* Testo di lettura

La combinazione tra ACE e nuovo credito d’imposta del 6% consente benefici da ripartire, però, su base quinquennale

Di Gianluca ODETTO

Con un quadro ormai definito delle misure fiscali della manovra finanziaria per il 2020 che riguardano le imprese, è possibile fare alcune prime considerazioni in merito alle prospettive che si delineano per gli investimenti da effettuare nel 2020 e alle possibili misure agevolative che assistono gli stessi.

In questo contesto, il Ddl. di bilancio 2020 prevede:
– da un lato, all’art. 1 comma 287, il ripristino dell’ACE, pur con un coefficiente di remunerazione molto ridotto (1,3%) che ne depotenzia in modo significativo gli effetti;
– dall’altro, all’art. 1 commi 185 e seguenti, un nuovo credito d’imposta per gli investimenti in beni strumentali, inserito in luogo dei super-ammortamenti e pari al 6% del costo sostenuto, con un limite massimo di costi ammissibili di 2 milioni di euro (percentuali sensibilmente maggiori, sia per quanto riguarda il credito che per quanto riguarda il plafond dei costi ammissibili, sono previste per i beni ex iper-ammortizzabili).

* Dati forniti

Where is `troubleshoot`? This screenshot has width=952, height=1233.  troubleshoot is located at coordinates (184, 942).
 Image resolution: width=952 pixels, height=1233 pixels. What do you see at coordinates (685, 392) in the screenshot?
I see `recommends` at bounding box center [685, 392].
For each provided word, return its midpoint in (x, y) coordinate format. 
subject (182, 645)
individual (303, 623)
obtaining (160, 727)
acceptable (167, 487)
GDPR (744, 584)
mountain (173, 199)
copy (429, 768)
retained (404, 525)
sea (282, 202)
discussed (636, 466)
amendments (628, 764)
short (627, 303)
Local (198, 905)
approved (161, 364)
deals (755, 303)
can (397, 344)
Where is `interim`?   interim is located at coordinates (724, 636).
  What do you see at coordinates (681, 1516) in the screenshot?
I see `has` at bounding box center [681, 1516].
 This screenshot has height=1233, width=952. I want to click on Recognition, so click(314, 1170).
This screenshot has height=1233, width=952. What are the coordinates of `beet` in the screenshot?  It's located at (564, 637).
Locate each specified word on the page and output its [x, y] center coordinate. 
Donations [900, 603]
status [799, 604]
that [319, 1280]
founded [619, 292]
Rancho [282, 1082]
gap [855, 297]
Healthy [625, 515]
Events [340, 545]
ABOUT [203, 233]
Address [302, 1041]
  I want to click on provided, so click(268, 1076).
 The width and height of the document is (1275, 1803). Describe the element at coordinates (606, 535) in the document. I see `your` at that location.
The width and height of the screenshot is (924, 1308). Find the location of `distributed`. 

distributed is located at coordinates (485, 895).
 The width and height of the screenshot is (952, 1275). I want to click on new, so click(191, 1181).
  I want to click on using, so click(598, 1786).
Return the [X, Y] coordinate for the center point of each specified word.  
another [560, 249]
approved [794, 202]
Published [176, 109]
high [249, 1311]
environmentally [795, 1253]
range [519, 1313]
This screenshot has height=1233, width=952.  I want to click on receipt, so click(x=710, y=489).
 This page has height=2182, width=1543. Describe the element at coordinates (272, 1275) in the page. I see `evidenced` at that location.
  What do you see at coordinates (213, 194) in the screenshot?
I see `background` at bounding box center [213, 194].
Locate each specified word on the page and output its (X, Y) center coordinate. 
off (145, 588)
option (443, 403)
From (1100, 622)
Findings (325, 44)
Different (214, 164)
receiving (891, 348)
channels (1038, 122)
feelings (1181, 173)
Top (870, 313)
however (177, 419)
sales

* Esercizio 1
Per ognuna di queste affermazioni, indica se è d'accordo con il testo sulle misure fiscali per il 2020 e cita le parole del testo che lo dimostrano. (a) L'ACE torna con un coefficiente di remunerazione dell'1,3%. (b) Il nuovo credito d'imposta si somma ai super-ammortamenti. (c) Per il credito del 6% i costi ammissibili arrivano al massimo a 5 milioni di euro.
* Esercizio 2
Continua il testo sulle misure fiscali per il 2020 a partire dall'ultima frase.

* Risultato 1
(a) Sì: «il ripristino dell’ACE, pur con un coefficiente di remunerazione molto ridotto (1,3%)».
(b) No: «inserito in luogo dei super-ammortamenti».
(c) No: «con un limite massimo di costi ammissibili di 2 milioni di euro».

* Risultato 2
In estrema sintesi, ponendosi nell’ottica delle società di capitali, l’acquisizione di un bene in autofinanziamento consente, per grandi numeri, un beneficio fiscale aggiuntivo (ulteriore, cioè, a quello degli ammortamenti) pari a circa il 6,3% del costo sostenuto, importo solo di poco superiore a quello previsto per gli investimenti finanziati a debito. Questo dato può rappresentare, con buona approssimazione, una misura sulla quale costruire i business plan a medio termine.

Per fare un semplice esempio, nel momento in cui la società provveda ad assumere risorse proprie nel 2020 (con l’accantonamento dell’utile dell’esercizio 2019, nuovi conferimenti dei soci o la rinuncia, da parte degli stessi, ai crediti vantati verso la società) per un milione di euro, il beneficio correlato all’ACE sarebbe pari, in termini di detassazione, a 13.000 euro (l’1,3%), a cui corrisponde a sua volta una minore IRES per (soli) 3.120 euro. Ciò, naturalmente, ipotizzando che non vi sia una base ACE pregressa, la quale potrebbe incrementare il beneficio.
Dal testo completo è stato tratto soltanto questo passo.